The lack of any consistent age-related trend in elimination half-lives in the present study is at odds with the findings from Flesch-Janys et al. (1996), in which elimination rates for each dioxin congener except OCDD were significantly and inversely related to the logarithm of age. We explored entry of age into the regression analyses in both linear and log scales but found no significant relationship in this population. As noted above, this may be due to the older and relatively narrow age range in this population. The age at the start of study ranged from 47.9 to 75 years, with a mean of 63.3 years, compared with to a wider range (32–79 years) and lower mean (48 years) for the study by Flesch-Janys et al. (1996); however, in that study, only one individual was > 65 years of age. Visual inspection of the data from Flesch-Janys et al. suggests that the relationship with age for TCDD in that study depends on the contrast between the youngest and oldest individuals in that group; little or no trend with age is apparent in individuals > 55 years of age in that data set. The absence of younger individuals in our study is because of cessation of chlorophenol operations in 1980 and the timing of the blood draws 25–30 years later.

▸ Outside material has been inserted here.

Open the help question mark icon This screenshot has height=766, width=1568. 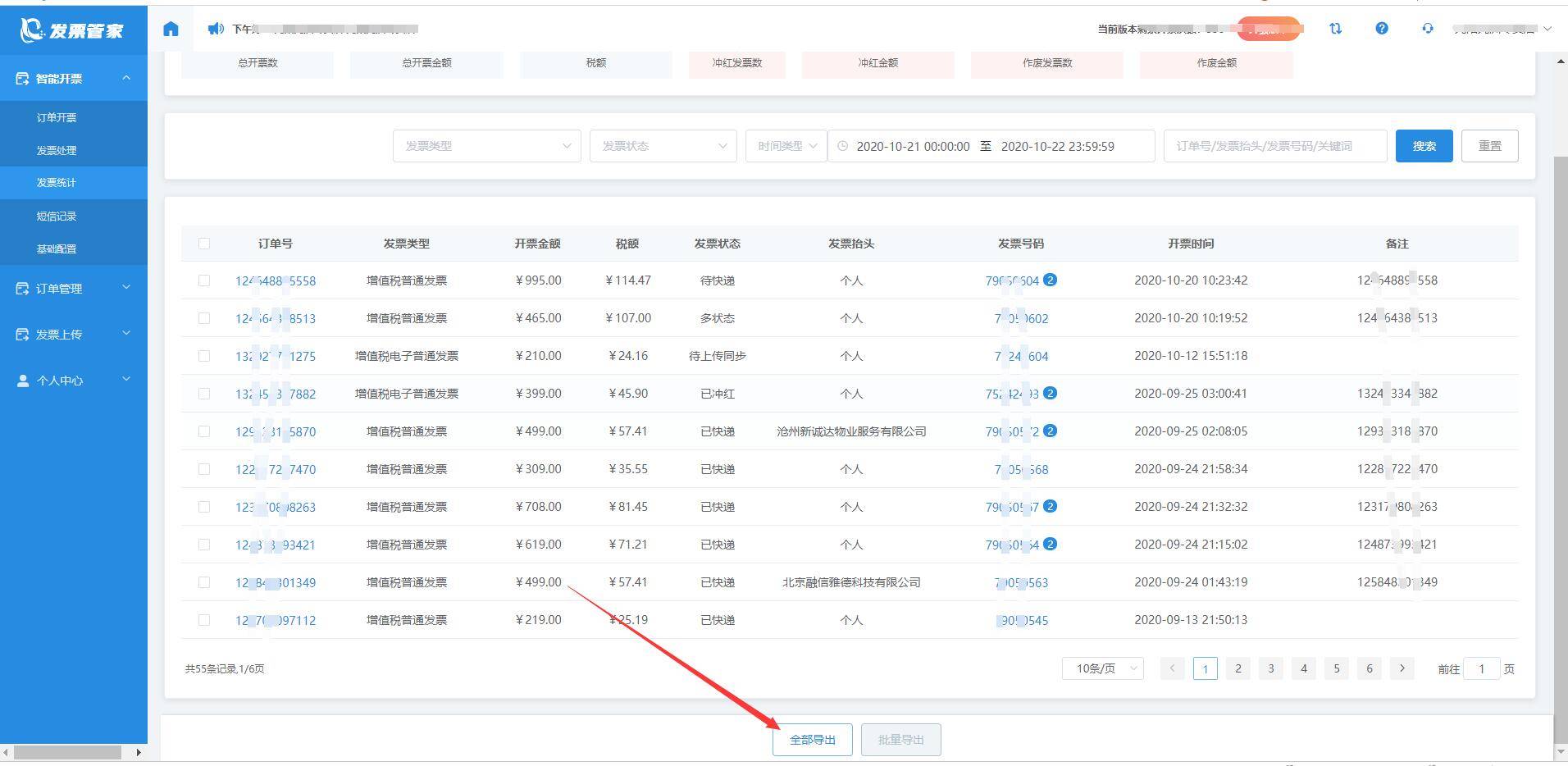point(1382,29)
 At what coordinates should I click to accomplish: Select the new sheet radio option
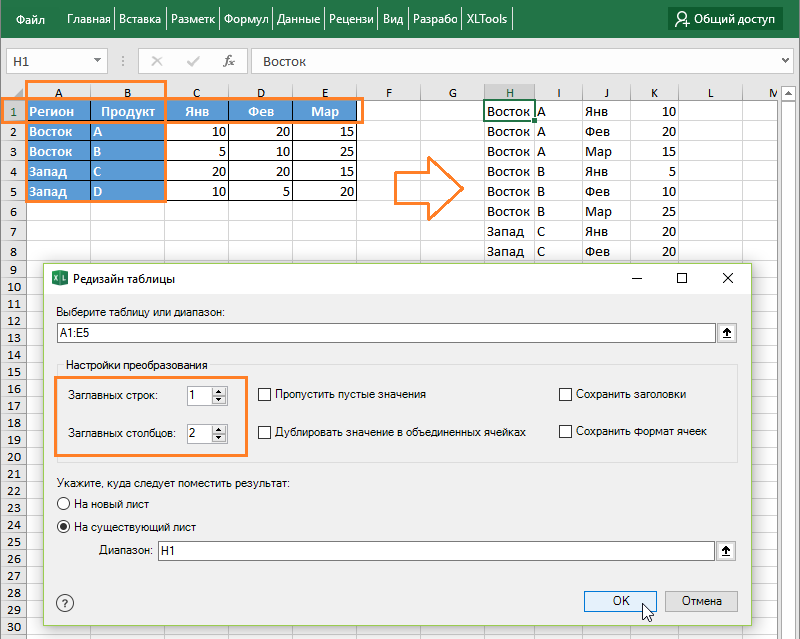(x=65, y=504)
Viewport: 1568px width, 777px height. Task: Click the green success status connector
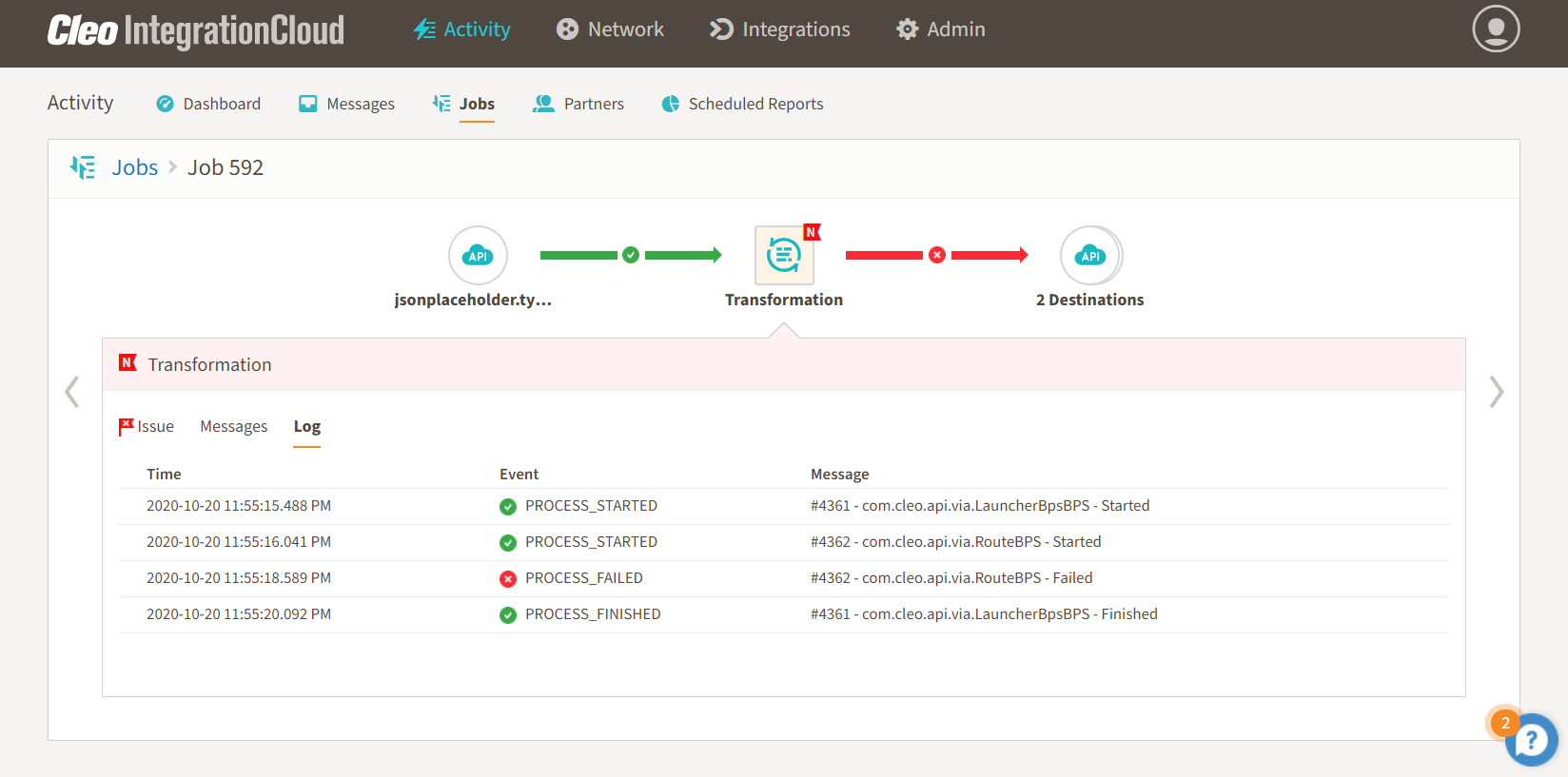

Previous studies of the Dow Midland TCP- and PCP-manufacturing workers (Collins et al. 2009a, 2009b) used half-life estimates from Flesch-Janys et al. (1996) to estimate occupational exposure to and serum concentrations of TCDD, mixed HxCDDs, HpCDD, and OCDD. Serum profiles were used as exposure measures for dose–response analyses (Collins et al. 2009a, 2009b). The similarity of current and previous half-life estimates from the Midland cohort support the general validity of assumptions underlying our dose-reconstruction efforts.

The interindividual variation in the estimated elimination rates for each of the congeners generally encompassed an approximately 2-fold increase in apparent half-life from the 25th to the 75th percentile. This variation is likely a result of many contributing factors that were not assessed here, including individual differences in intrinsic metabolism and elimination efficiency and differences in dietary habits, which could lead to long-term interindividual variation in ongoing intake rates. Other sources of variation or uncertainty include imprecision in the methods we used to estimate body fat mass and inherent imprecision in analytical serum dioxin measurements, which is often in the range of 10–20%.

The data set presented here provides an unusually rich source of information about elimination rates of dioxin compounds resulting from occupational exposures and that are still present at elevated levels. However, because our data also extend into the range of concentrations observed in the general population, they have relevance to assessment of exposures at environmentally relevant concentrations. The continuing overall decline of all congeners in the serum of the Midland workers supports the conclusion that intakes continue to be lower than historical environmental exposure levels in Michigan, consistent with nationally observed trends (Patterson et al. 2009). The data on apparent elimination rates and potential impacts of smoking, body fat levels, and changes in body fat levels presented here can assist other evaluations, dose reconstruction, and risk assessment efforts both for populations with elevated exposures and for the general population.